The last 18 months encapsulates all of that to varying degrees. My father died a year ago. In a tidy nutshell, we were estranged. Which makes the evolution of grief peculiar. I hustled for my father, strived to please him, appease him, make him proud, get his attention, avoid his inspection, make him laugh. I wanted his approval, his respect, his love. And even in this sixth decade of my life, the moments when I garnered one of those rare moments, the memory is crystalline. But so are those expressions of disappointment. His face. That look. And then there are the years of gaping silence. To be casually set down, walked away from, discarded. On some level, this last year, I sat shiva. My grief and sorrow differs from my sisters. We each had our own relationship with our father and so our wounds are also very different. And through this last year, I have rediscovered the joy and the gentleness. My father was 27 when I was born. When I went to kindergarten, her was 32 and had three kids, a mortgage, two cars and a stay at home wife. I think about what he might have dreamed about. He loved bossa nova. He was curious. He liked puzzles and nature. And I can see, even when I was young, that he felt a bit trapped. He wanted something bigger. More adventure. More discovery. More wandering. I have forgiven him. And I accept his imperfection.

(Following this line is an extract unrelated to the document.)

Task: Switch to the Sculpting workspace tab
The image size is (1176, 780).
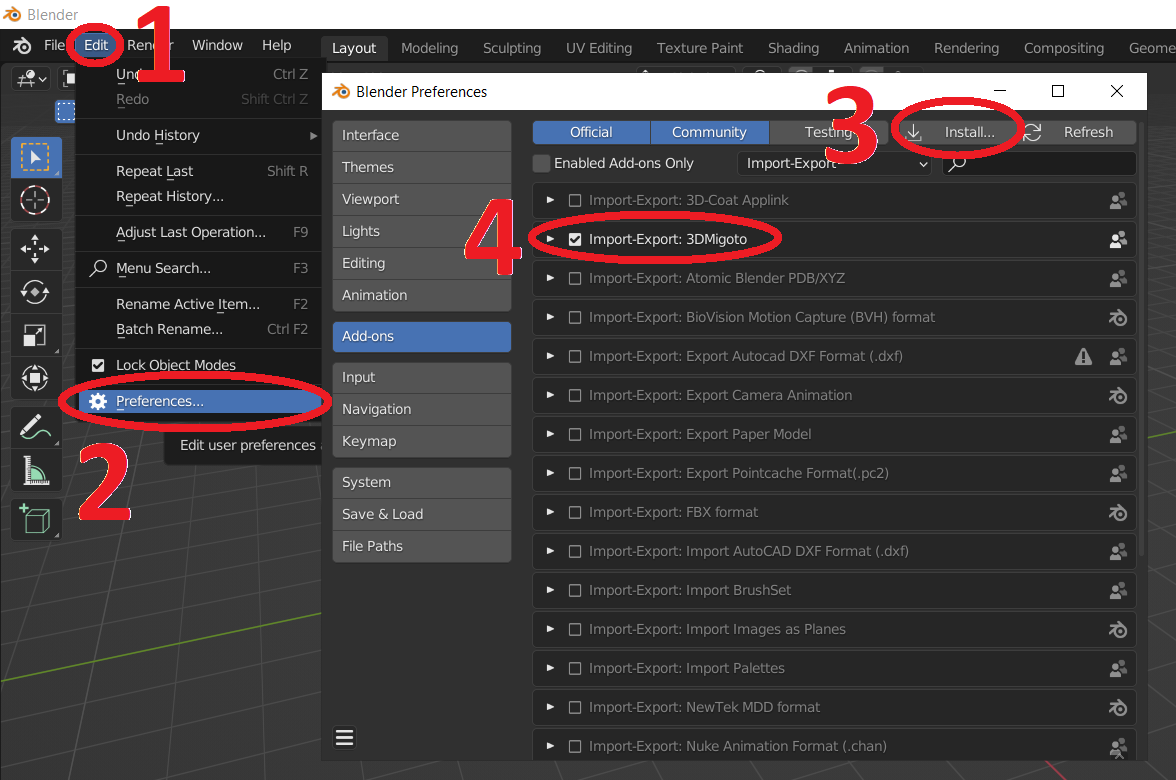Action: click(x=512, y=48)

It is harder to find my own joy and gentleness when I am brimming with rage. Caused by insult and disrespect and disregard. It gouges into those old Original Family wounds and opens them up. And the capacity to write, to imagine, to explore, to create is snuffed out by my bitterness and fury. And a year passes without me writing a single sentence. That is what I mean by incarceration. The reality of being trapped stifles the voice, the mind and for a while – the heart. You fall victim to the BOX in which you are locked. You numbly trudge through the day, willing yourself through the motions, eager to be asleep again. You’re too numb to ask why or how. There is no energy to find an escape.
But this is where my faith forces its way through. How can you find a way out of the despair when is lays heavy over you and you are in utter darkness? Except, there is no place in the world (His world) that is completely dark. There is always light. And He designed our eyes to open, like the aperture of a camera, a seek every lumen. Humans may not have evolved to be the most keenly night-sighted, but I think this is part of our existential test. Do we seek The Light. Despite the Darkness and Despair, there is Light. Always. Sometimes it is shocking how bright the night can be. Just sit still. Be patient. Adjust. And suddenly, the LED light on the dishwasher illuminates the entire room. What was once darkness is easily defined.
Stand still. Wait. Be patient. Breathe. Rest. Trust.
Once your eyes adjust, you can see, even in the dark. And once you can see, then you can work on hearing. And listening.